══ TEXT SECTION ══

The second dataset used is a subset of the LUNA-16 dataset with lobe segmentations manually created by radiologists. The LUNA-16 dataset was originally a dataset of 888 scans selected from the LIDC-IDRI dataset of lung CT scans with nodules as part of a lung nodule segmentation Grand Challenge in 2016. From this dataset, 51 scans were selected, segmented by radiologists, and presented in (17).

2.5 Fine-tuning with 4DCT lung cancer dataset

4DCT non-small cell lung cancer images used in fine-tuning were preprocessed similarly to the COPDGene cases described previously. The process of acquiring bounding boxes for the lungs and using them to crop to each lung on the high-resolution image is the same. However, the two new images and their corresponding lobe masks were not resized to 1283; instead, they were resized to the largest possible resolution divisible by 32 with a volume less than 6*1283 to fit into memory. This fine-tuning process yielded the best results and was conducted on the right and left networks separately. Hyperparameter and optimizer details are included on the - Supplementary Material page.

═══

[TASK REQUIREMENTS]:
1 – Answer these questions about the lung CT passage.
(a) How many scans did the LUNA-16 dataset originally contain?
(b) How many scans were selected from LUNA-16 and segmented by radiologists?
(c) On which networks was the fine-tuning process conducted separately?
2 – Edit the lung CT passage from "4DCT non-small cell" down to "Supplementary Material page.", putting "left and right networks" in place of "right and left networks".

══ INPUT DATA ══

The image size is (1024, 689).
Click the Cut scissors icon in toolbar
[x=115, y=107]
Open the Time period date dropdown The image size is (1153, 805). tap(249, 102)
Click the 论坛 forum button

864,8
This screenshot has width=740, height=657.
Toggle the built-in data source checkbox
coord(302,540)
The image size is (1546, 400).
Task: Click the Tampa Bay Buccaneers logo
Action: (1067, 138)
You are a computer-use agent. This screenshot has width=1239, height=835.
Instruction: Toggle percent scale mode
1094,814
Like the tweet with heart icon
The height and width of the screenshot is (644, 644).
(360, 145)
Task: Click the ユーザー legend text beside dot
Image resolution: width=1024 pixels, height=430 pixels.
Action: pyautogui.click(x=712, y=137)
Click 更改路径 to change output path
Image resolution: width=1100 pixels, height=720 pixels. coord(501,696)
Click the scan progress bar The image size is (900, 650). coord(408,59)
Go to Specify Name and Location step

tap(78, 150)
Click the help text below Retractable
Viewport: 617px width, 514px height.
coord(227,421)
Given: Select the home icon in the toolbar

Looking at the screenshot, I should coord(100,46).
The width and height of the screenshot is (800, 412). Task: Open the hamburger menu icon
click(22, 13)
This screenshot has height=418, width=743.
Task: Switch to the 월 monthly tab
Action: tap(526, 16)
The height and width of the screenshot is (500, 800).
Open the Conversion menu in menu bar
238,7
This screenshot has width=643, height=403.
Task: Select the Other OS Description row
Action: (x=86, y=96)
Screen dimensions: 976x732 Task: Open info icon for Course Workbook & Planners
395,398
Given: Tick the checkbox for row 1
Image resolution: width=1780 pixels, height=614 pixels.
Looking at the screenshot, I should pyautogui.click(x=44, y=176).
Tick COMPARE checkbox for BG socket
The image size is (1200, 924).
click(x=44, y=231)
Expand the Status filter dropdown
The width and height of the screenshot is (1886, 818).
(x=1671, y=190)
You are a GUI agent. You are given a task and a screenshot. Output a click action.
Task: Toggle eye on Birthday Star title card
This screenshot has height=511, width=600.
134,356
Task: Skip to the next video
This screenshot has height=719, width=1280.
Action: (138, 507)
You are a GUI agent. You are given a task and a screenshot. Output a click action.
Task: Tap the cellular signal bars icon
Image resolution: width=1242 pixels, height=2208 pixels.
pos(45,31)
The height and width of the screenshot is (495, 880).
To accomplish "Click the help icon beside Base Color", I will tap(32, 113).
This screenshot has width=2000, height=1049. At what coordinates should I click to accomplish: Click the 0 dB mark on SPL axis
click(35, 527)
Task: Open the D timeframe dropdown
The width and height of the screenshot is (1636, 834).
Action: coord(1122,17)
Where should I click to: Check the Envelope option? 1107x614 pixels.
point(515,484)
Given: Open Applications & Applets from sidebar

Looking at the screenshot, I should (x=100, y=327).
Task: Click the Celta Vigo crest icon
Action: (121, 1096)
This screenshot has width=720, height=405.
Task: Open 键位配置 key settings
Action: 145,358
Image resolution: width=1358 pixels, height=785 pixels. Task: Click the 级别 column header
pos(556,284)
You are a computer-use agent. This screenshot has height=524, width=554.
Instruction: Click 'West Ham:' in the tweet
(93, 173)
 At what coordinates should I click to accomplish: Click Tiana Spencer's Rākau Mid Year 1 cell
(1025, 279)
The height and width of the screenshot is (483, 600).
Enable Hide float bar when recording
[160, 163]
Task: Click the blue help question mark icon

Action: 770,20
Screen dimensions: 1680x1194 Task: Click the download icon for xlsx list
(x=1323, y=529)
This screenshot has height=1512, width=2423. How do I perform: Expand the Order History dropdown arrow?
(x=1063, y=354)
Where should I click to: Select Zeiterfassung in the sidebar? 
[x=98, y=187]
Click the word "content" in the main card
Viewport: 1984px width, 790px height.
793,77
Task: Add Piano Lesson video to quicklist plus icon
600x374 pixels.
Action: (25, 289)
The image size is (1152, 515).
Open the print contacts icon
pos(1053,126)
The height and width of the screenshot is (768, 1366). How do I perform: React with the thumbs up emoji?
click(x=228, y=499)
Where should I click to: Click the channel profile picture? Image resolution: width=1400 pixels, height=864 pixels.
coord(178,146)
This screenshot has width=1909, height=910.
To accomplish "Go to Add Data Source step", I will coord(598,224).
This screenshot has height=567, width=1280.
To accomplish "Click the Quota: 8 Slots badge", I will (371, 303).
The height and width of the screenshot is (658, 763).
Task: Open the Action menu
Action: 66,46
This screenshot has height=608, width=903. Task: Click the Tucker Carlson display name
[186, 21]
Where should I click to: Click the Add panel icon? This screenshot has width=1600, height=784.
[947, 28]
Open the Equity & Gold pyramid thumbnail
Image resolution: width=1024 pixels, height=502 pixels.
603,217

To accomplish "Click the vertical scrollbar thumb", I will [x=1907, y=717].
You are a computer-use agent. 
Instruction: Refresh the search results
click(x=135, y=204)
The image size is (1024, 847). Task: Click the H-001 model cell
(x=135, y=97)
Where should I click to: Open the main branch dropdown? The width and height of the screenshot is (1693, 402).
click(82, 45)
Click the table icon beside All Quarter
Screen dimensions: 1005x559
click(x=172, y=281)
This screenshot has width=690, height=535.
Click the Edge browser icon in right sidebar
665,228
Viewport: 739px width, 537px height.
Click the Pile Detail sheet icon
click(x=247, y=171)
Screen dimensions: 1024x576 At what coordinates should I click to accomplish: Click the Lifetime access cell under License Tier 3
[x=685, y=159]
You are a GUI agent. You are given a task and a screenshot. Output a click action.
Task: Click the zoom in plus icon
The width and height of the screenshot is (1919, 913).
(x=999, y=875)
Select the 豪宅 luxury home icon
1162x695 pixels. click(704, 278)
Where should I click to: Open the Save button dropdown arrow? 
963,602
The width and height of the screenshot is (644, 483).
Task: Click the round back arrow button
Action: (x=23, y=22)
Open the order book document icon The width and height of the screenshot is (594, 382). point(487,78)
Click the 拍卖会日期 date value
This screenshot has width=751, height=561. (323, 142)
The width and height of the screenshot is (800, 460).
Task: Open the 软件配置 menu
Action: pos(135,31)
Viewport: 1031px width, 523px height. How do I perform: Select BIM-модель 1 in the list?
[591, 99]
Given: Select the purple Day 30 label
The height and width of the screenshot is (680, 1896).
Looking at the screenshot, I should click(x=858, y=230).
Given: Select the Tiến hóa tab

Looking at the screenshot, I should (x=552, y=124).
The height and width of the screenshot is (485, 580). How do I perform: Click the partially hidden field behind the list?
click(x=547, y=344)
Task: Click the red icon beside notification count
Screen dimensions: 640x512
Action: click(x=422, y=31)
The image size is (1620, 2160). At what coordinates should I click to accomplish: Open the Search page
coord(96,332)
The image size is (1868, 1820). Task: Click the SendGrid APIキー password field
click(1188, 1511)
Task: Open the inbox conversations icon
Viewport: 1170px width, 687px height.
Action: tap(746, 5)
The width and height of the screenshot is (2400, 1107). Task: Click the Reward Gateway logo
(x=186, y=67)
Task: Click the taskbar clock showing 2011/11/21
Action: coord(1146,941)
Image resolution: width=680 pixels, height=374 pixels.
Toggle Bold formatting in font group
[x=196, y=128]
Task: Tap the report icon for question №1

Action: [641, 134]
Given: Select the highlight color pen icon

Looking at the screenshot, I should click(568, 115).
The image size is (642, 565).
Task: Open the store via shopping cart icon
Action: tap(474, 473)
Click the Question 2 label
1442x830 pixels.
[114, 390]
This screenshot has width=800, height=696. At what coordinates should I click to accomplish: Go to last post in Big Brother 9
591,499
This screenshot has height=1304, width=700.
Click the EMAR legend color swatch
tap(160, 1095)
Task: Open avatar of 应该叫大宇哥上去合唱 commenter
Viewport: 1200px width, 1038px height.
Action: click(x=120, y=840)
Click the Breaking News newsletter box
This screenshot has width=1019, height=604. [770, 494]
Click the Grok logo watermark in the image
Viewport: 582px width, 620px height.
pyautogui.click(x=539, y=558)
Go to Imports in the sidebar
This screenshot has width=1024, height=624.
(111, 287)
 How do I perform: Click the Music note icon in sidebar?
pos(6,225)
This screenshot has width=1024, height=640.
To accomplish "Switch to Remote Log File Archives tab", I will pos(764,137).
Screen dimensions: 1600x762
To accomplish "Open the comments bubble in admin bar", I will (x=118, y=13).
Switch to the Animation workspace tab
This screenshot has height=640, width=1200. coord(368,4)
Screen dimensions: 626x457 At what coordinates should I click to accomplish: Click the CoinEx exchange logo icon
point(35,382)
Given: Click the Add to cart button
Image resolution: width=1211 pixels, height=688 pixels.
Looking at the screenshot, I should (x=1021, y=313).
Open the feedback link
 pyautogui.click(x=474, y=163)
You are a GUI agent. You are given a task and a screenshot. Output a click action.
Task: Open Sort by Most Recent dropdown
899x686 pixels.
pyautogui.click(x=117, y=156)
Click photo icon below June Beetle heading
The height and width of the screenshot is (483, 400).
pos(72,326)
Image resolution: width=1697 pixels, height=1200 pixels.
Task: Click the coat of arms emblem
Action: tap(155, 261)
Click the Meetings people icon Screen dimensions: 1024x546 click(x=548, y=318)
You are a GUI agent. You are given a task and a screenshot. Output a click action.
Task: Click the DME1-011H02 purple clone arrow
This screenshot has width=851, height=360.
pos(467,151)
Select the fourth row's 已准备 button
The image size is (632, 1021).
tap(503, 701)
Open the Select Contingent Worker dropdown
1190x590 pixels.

═══

[ANSWER SECTION]:
1 –
(a) 888 scans
(b) 51 scans
(c) The right and left networks

2 –
4DCT non-small cell lung cancer images used in fine-tuning were preprocessed similarly to the COPDGene cases described previously. The process of acquiring bounding boxes for the lungs and using them to crop to each lung on the high-resolution image is the same. However, the two new images and their corresponding lobe masks were not resized to 1283; instead, they were resized to the largest possible resolution divisible by 32 with a volume less than 6*1283 to fit into memory. This fine-tuning process yielded the best results and was conducted on the left and right networks separately. Hyperparameter and optimizer details are included on the - Supplementary Material page.